----- Exercise inputs -----

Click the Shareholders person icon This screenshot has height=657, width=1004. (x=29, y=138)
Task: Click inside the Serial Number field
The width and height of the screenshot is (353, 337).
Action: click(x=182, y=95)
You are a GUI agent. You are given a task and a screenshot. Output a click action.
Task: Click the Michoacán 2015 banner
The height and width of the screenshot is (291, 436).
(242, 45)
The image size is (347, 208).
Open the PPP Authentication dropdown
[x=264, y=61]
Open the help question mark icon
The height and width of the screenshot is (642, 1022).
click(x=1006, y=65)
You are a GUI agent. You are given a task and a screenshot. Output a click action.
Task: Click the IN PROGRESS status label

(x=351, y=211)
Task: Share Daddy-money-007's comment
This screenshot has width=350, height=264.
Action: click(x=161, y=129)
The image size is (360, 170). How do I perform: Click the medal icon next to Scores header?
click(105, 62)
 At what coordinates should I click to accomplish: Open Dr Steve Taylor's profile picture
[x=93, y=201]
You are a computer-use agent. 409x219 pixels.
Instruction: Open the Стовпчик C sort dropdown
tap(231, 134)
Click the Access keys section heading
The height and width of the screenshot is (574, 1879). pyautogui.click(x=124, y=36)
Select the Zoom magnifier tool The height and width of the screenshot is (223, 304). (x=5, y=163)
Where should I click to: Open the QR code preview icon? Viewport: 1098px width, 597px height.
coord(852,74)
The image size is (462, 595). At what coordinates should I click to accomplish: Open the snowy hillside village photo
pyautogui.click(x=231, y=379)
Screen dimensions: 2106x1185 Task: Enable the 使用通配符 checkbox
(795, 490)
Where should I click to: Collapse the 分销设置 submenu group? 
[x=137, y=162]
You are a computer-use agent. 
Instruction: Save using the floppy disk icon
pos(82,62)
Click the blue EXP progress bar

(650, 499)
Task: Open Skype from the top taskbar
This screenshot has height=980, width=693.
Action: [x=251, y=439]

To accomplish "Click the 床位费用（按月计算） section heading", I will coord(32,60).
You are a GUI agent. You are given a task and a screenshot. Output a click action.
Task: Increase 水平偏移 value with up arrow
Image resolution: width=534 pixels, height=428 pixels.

-----

## Your goal
Copy out the items starting with the line that contains "Click the Access keys section heading" and going on through the line that contains "[x=137, y=162]", including both of those lines.

## Task response
Click the Access keys section heading
The height and width of the screenshot is (574, 1879). pyautogui.click(x=124, y=36)
Select the Zoom magnifier tool The height and width of the screenshot is (223, 304). (x=5, y=163)
Where should I click to: Open the QR code preview icon? Viewport: 1098px width, 597px height.
coord(852,74)
The image size is (462, 595). At what coordinates should I click to accomplish: Open the snowy hillside village photo
pyautogui.click(x=231, y=379)
Screen dimensions: 2106x1185 Task: Enable the 使用通配符 checkbox
(795, 490)
Where should I click to: Collapse the 分销设置 submenu group? 
[x=137, y=162]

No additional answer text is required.